Still, it’s probably a good idea to mention this to everyone, because some people don’t like it. I for one cannot stand roguelike games. But for some reason, I couldn’t abandon Senua’s quest to find her love. It wasn’t the same as abandoning an annoying pixelated character because the developer considered dying multiple times and starting over a “fun” thing to do.

This is where that psychosis comes into play. Senua is a tragic character. She is not Aloy or Link or even Trevor, oh God, not Trevor. She is living in a world that few, if any, video game characters visit.

She continuously hears voices. They conflict. They argue. And sometimes within that chaos you might hear a clue. But for the most part, they narrate what is happening in a very, very unique way. Again, I can’t stress enough how much better this game sounds with headphones and I’ll stress is again below, I’m sure.

Combat is encounter-based so you can often predict when you are going to have to change pace –
it usually happens when you approach a large environment. Despite this being more of an adventure game, Ninja Theory knows fighting.

You are afforded many options for combos and defenses but this does not control like God of War or Heavenly Sword. It’s more akin to a fighting game like Soul Blade where the camera orbits the enemy with you.

Timed blocks disorient the enemy allowing you to turn the tide, and dodging between multiple enemies helps you gain better vantage points. It’s not a very complicated system and there is no real leveling or upgrading, but that’s why the combat system isn’t the center of this game’s attention, despite the finely tuned mechanics.

This ranks up there with some of the best on the console. Most of the environments here are bleak and depressing, but they are beautifully so. I love how “everywoman” Senua appears but this poor girl has been through hell, and it shows.

Aloy, by comparison, lives in a post apocalyptic world filled with giant robot dinos, but she herself keeps pretty clean. I’m not ripping on Horizon Zero Dawn by the way, it’s just refreshing to see a character that looks like shit.

Even her facial proportions aren’t as perfect as other characters. And I wanted her to succeed. I felt terrible for her. Lighting is wonderfully realized, and volumetric fog is used well to enhance the atmosphere. You’re not receiving subpar graphics for that budget price. Not at all.

Did I mention the headphone thing? It is downright terrifying. Using a surround tech that makes it seem like you are being spoken to from all sides, this game will literally make you question whether or not someone is speaking to you in your own home. And yet these voices are part of Senua, and they have to become part of you. Trust me, they saved my ass a few times.

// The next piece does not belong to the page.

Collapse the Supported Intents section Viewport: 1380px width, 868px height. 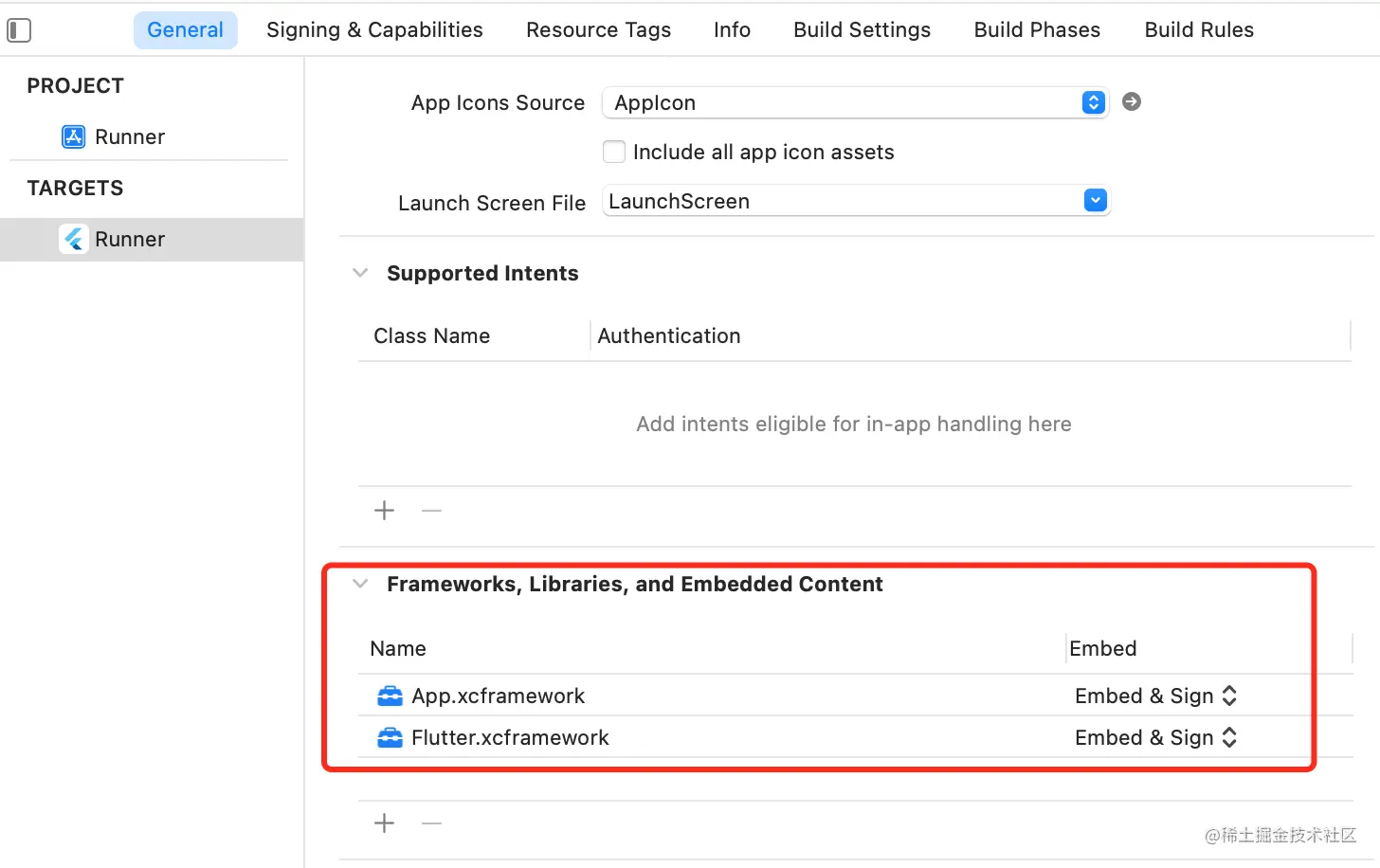click(360, 273)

You know how I mentioned that combat in this game is more akin to a 3D fighting game? Well this means that you won’t always be able to tell if someone is sneaking up behind you. I have been both startled and grateful when a louder voice chimed in to warn me of an enemy behind me. I dodged just in time to avoid taking serious damage.

Voice acting is masterfully realized and this doesn’t just apply to Senua or the other cast, but the many voices you hear throughout the game that come from Senua’s mind. They are often whispers, but occasionally one dominates the others. The degree of intensity is something that was obviously done with care and attention to detail.

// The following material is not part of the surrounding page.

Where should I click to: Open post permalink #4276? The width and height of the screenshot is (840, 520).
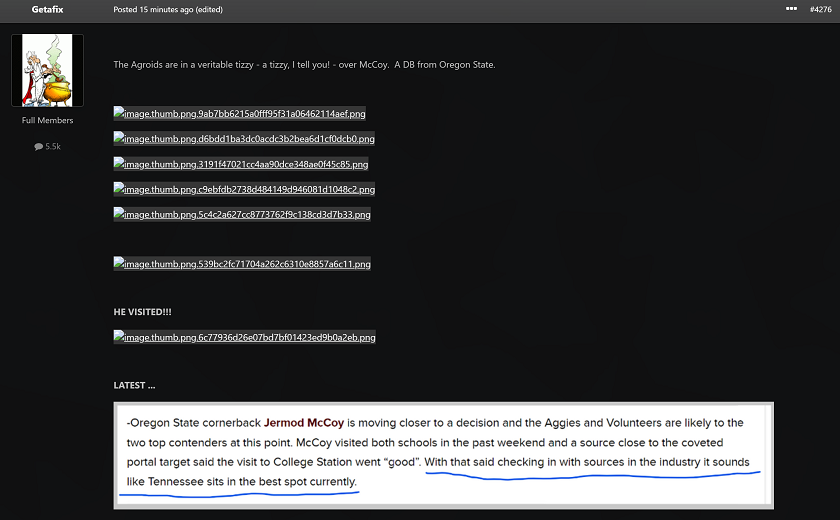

This game is one player only with no online component.

It’s difficult to recommend Hellblade to fans of Ninja Theory games as this is a deviation from the norm. It’s an amazing one so I won’t fault it for permadeath or slower-paced gameplay.

But with a high score for an amazing experience, I will warn gamers to watch some videos, probably early in the game to avoid spoilers, and make sure this is the game for you. It’s something unique and beautifully realized but it may not resonate with someone who expects an action game with a dark story. It’s more of a dark story with some fighting scattered throughout.


* All screenshots used in this review were taken directly from the game using the Share functionality on the PlayStation 4.